YouTube operational API works when YouTube Data API v3 fails.
378 stars 46 forks source link

Optimize performance #69

Open Benjamin-Loison opened 1 year ago

Benjamin-Loison commented 1 year ago

See YouTube Data API v3 optimizing performance documentation.

Are adding compression making sense, as it is included in apache and curl by default, isn't it?

May think about using compressed parameter to decrease server workload, but I don't think that it is worth it.

Related to #27 and #35.

Benjamin-Loison commented 1 year ago

Firsly knowing how to do without removing -H 'Accept-Encoding: gzip, deflate, br' from a cURL request and why gunzip doesn't work sometimes (when?). If only provide gzip as Accept-Encoding, it always correctly return data compatible with gunzip. It's a bit weird (maybe due to their relative overload) from YouTube API to not have a prefered compression method.

Accept-Encoding documentation.

curl -v 'https://www.googleapis.com/youtube/v3/playlistItems?part=snippet,contentDetails,status&playlistId=UUAcAnMF0OrCtUep3Y4M-ZPw&maxResults=50&key=AIzaSy...'

Having 166,527 bytes of content according to ls -l.

If add: -H 'Accept-Encoding: gzip, deflate, br' > a && gunzip -c a:

Total packets Length according to Wireshark for the Google API instance IP: 46640

Otherwise if add: > a && cat a:

Total packets Length according to Wireshark for the Google API instance IP: 187614 Total packets Length according to Wireshark for the Google API instance IP: 187713 Executed twice to verify the order of magnitude.

The question is do the API file_get_contents use compression? What are CPU overload of my instances to verify that it wouldn't be an unacceptable CPU overload.
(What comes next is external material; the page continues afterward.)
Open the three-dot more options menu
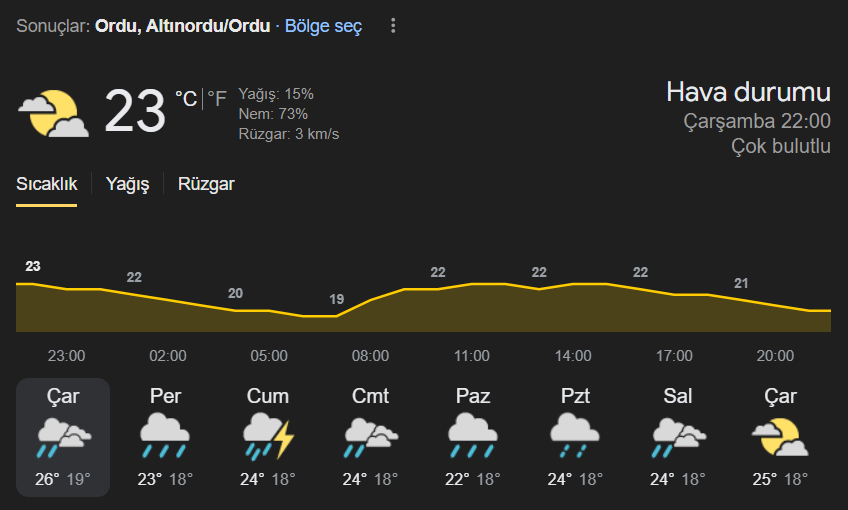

I added to each crontab of official instances:

* * * * * (date && cat /proc/loadavg && cat /proc/meminfo | head -n 3) > health.txt
Benjamin-Loison commented 1 year ago

Could also investigate HTTP Range header.
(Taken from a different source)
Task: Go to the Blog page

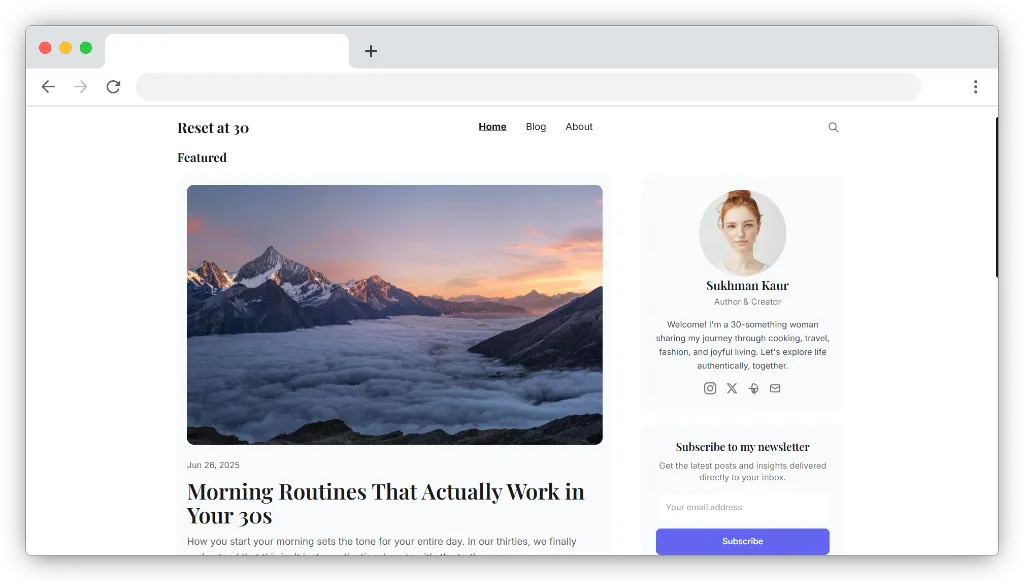Action: pyautogui.click(x=536, y=127)
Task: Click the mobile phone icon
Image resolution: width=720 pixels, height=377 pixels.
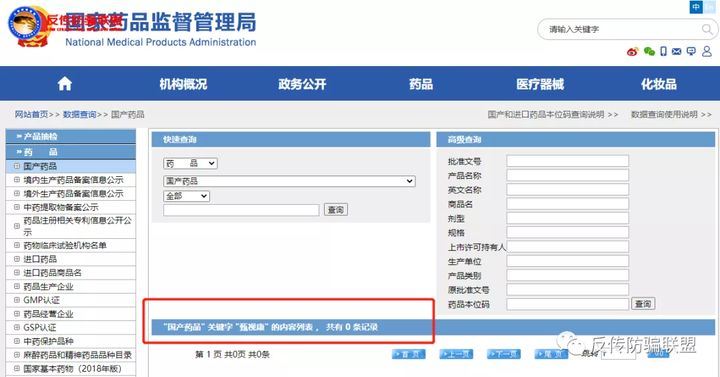Action: click(x=664, y=51)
Benjamin-Loison commented 1 year ago

Could also propose a maxResults and fields parameter, as requested on Discord maxResults and fields. Here is another Discord user expecting maxResults to work.

Benjamin-Loison commented 1 year ago

Note that concerning channels?part=community it returns sometimes empty pages when using nextPageToken, as the YouTube UI, however according to amatis on Matrix it may happen with no more data after so we could try to find an optimization fix to avoid making a few empty requests at the end.

Benjamin-Loison commented 10 months ago

Increase priority following this Discord message. Depending on the endpoint you are using there are maybe alternative webpages less bandwidth consuming to retrieve.

By the way membership: true I adapted it to my site and it was much faster than yours. If you want it to be faster, instead of this URL:

if ($options['membership']) {
    $result = getJSONFromHTML("[https://www.youtube.com/channel/$id"](https://www.youtube.com/channel/$id%22));

use this URL:

if ($options['membership']) {
   $result = getJSONFromHTML("[https://www.youtube.com/channel/$id/search"](https://www.youtube.com/channel/$id/search%22));

Because your URL: 880kb. My URL: 400kb. It can pull and query faster. 40% speed difference.

Source: private Discord message from (788496476187263026)

Benjamin-Loison commented 10 months ago

To avoid making a first request to have a continuation token, being able to reverse-engineer this continuation token would improve performances, cf #190. This would possibly make a single case instead of a first HTML web-scraping and then JSON continuation.

Benjamin-Loison commented 10 months ago

Currently tests are parsed during production delivery...

Benjamin-Loison commented 6 months ago

Like in #258 can use browse YouTube UI endpoint to only retrieve JSON and not HTML containing JSON.

Benjamin-Loison commented 5 months ago

Someone told me on Discord to only receive JSON thanks to YouTube UI browse endpoint, this seems related to #252.